Can you copy out, word for word, the rows from the line that contains "Select the Background" through the final row, leaving the pictures out?
* start *
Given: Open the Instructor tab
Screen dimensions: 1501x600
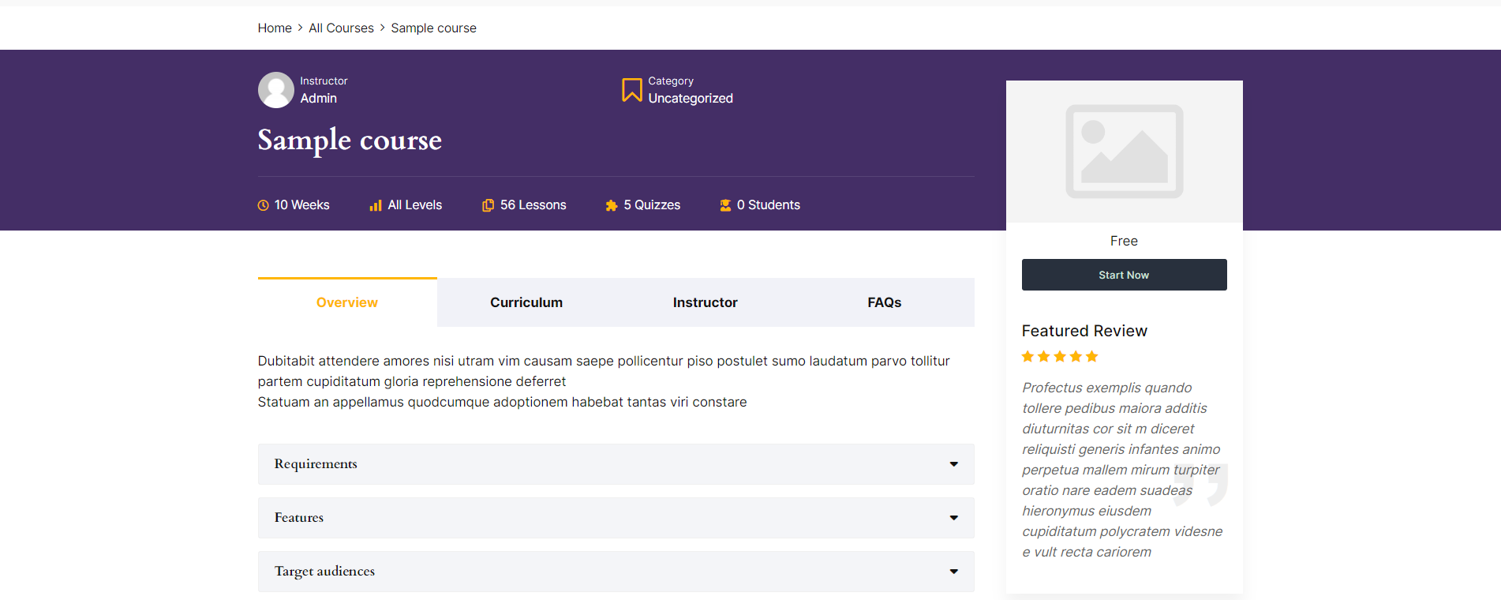Looking at the screenshot, I should point(706,302).
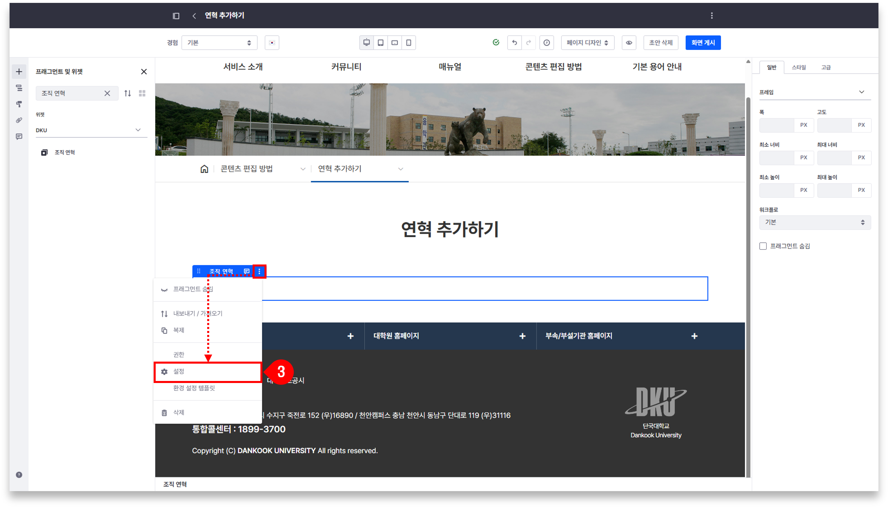The width and height of the screenshot is (888, 507).
Task: Open the 경험 기본 dropdown
Action: 219,42
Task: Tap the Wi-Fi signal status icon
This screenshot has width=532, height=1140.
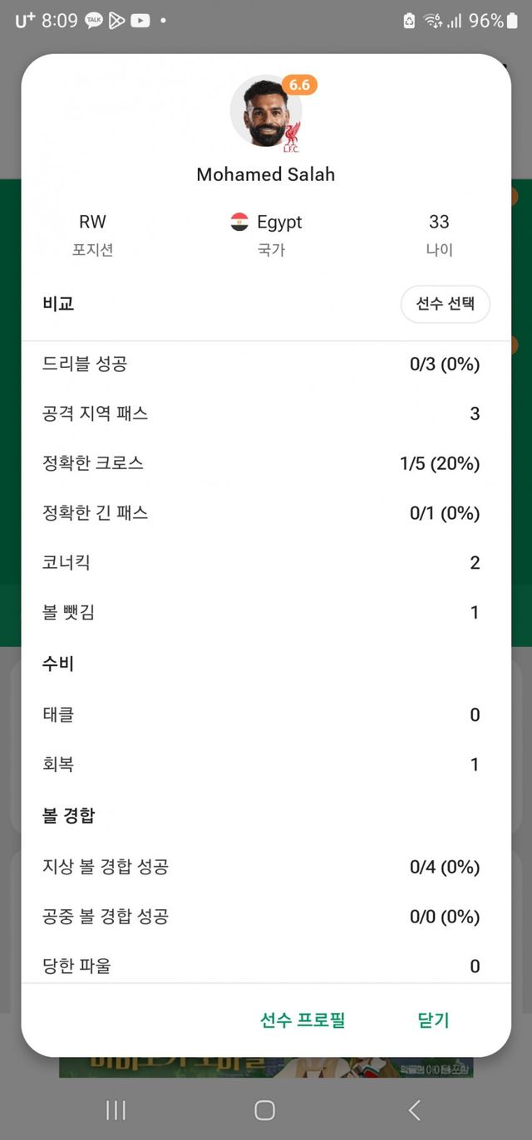Action: [x=432, y=21]
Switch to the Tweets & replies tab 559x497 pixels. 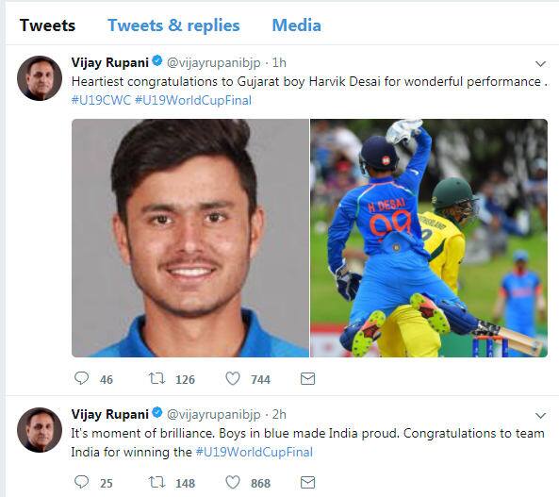click(x=173, y=25)
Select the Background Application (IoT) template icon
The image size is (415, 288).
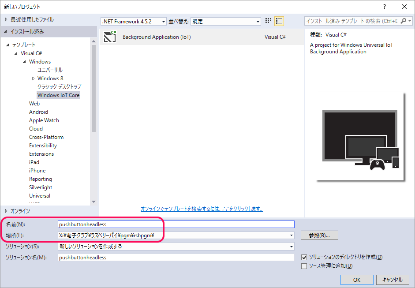[110, 37]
* end *
> [EXERCISE RESPONSE]:
Select the Background Application (IoT) template icon
The image size is (415, 288).
[110, 37]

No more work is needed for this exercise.